▸ **Consigne A**
Quel est le thème de la programmation spéciale que le pôle Outre-mer de France Télévisions propose en mai, selon le texte sur la commémoration de l'esclavage ?

▸ **Texte fourni**
Dans le cadre de la commémoration de l’esclavage et de ses abolitions, les antennes du pôle Outre-mer de France Télévisions proposeront une programmation spéciale sur le thème du « Temps des Mémoires 2023 » au mois de mai.
Le mois de mai, période de commémoration de l’esclavage et de ses abolitions, sera marqué sur les antennes de France Télévisions et du pôle Outre-mer par la diffusion de plusieurs documentaires (plusieurs inédits) et édition spéciale, dont la retransmission en direct de la cérémonie de commémoration de l’abolition de l’esclavage et de la traite.
Direct et éditions spéciales en TV et en radio
En télévision (sur les chaînes du Réseau La 1ère et La1ere.fr)

▸ **Listing disponible**

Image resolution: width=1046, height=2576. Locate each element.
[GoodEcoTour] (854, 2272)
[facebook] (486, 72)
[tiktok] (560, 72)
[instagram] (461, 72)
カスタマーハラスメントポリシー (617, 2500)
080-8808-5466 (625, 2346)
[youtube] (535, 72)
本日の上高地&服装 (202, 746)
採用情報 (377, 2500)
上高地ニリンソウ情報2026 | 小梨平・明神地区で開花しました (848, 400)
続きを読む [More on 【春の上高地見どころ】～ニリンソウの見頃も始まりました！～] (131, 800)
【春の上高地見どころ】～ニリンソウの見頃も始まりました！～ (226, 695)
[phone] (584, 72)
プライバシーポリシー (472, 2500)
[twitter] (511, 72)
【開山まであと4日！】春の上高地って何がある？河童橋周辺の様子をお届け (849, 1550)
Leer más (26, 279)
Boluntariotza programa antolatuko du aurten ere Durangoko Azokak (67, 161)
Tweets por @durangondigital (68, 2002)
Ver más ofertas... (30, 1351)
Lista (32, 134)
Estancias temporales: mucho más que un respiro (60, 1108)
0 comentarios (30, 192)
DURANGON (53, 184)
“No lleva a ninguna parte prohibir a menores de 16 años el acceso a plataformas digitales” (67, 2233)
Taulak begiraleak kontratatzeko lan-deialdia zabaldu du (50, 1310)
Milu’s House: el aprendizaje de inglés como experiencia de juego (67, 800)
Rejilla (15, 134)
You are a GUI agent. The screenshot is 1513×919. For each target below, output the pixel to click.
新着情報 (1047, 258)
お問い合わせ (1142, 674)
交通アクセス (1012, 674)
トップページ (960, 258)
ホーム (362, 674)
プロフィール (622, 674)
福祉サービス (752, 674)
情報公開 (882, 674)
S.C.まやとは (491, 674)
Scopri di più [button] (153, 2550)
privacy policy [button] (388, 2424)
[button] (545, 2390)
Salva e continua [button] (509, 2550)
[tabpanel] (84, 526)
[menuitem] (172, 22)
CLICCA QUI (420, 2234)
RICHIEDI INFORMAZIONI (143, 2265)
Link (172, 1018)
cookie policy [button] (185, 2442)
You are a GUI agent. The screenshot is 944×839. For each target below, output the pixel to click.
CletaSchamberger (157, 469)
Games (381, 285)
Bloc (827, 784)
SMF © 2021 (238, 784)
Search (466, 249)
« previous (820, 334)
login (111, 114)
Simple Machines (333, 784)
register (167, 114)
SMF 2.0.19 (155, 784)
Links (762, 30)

▸ **Consigne B**
Extrayez chaque ligne du listing qui contient la chaîne « ニリンソウの見頃も始まりました », en tenant compte de la casse.

▸ **Réponse complète A**
Le thème du « Temps des Mémoires 2023 ».

▸ **Réponse complète B**
続きを読む [More on 【春の上高地見どころ】～ニリンソウの見頃も始まりました！～] (131, 800)
【春の上高地見どころ】～ニリンソウの見頃も始まりました！～ (226, 695)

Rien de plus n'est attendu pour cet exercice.